In the Press: MTOO Featured in Salt Lake City Weekly

olive oils

You’ll cough twice, slightly audibly, after sipping Coratina Marcinase—an oil made from a peppery, Italian-olive varietal. The polyphenol sensation serves as a rating system, because quality oil induces coughs—generally, up to three.

And coughs abound at Mountain Town Olive Oil, which opened a location in The Gateway (upstairs, across from Starbucks), its second, in December 2010. The original Park City store is located at 605 Main, inside the Park Hotel.

Stainless-steel fustis—refillable drums with spigots—full of olive oils, specialty and infused oils, and vinegars line walls of the chic interior, row after row, about 50 in total. Although the number of choices may seem daunting, the staff educates and helps match oils with specific needs. Each fusti’s tag details its contents, such as place origin.

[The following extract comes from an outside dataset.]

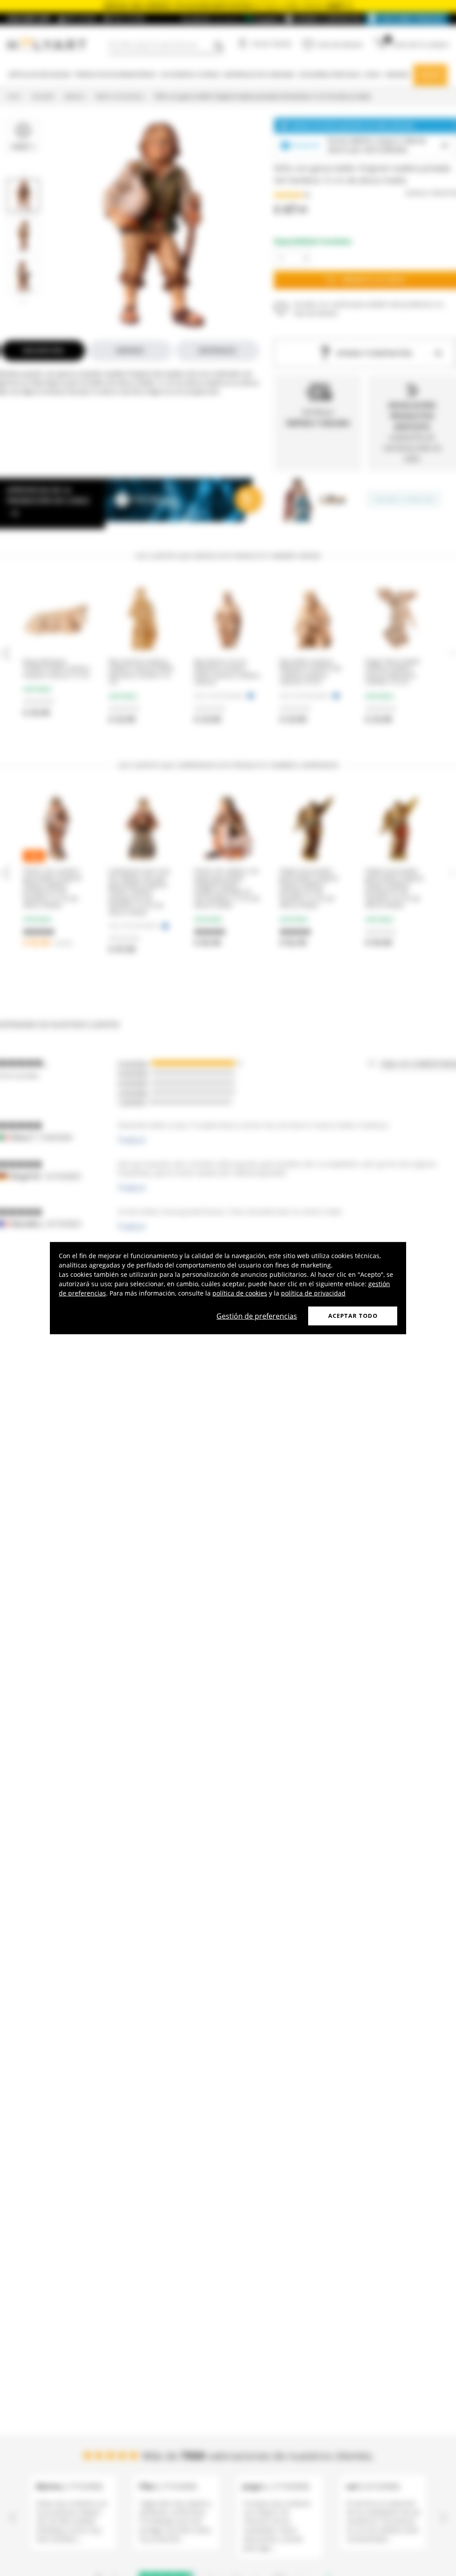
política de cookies (239, 1293)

But it’s best to sample away. Like wine tastings, oil tastings have a unique process. The oil is poured into a mini plastic container, and then held in the hand to expose only the top. The other hand rubs over the top in rapid circular motions, creating friction and heat, thus enhancing the flavors. The oil is tasted much like wine: The sip is followed by tightly pulling in air, and then the liquid rolls down from the tongue’s tip. Flavor profiles range from sweet to herbaceous to those with peppery accents. Dust off your wine lexicon, because modifiers like “fruity,” “robust” and “lacy” all apply.

Owner Jessica McCleary believes in olive oil’s health benefits—protecting against high blood pressure, heart disease and stroke. “The fresher, the better. However, most people are used to something that has probably gone rancid sitting on a grocery-store shelf,” she says.

“It does not age. Would you save a jar of, say, orange juice?”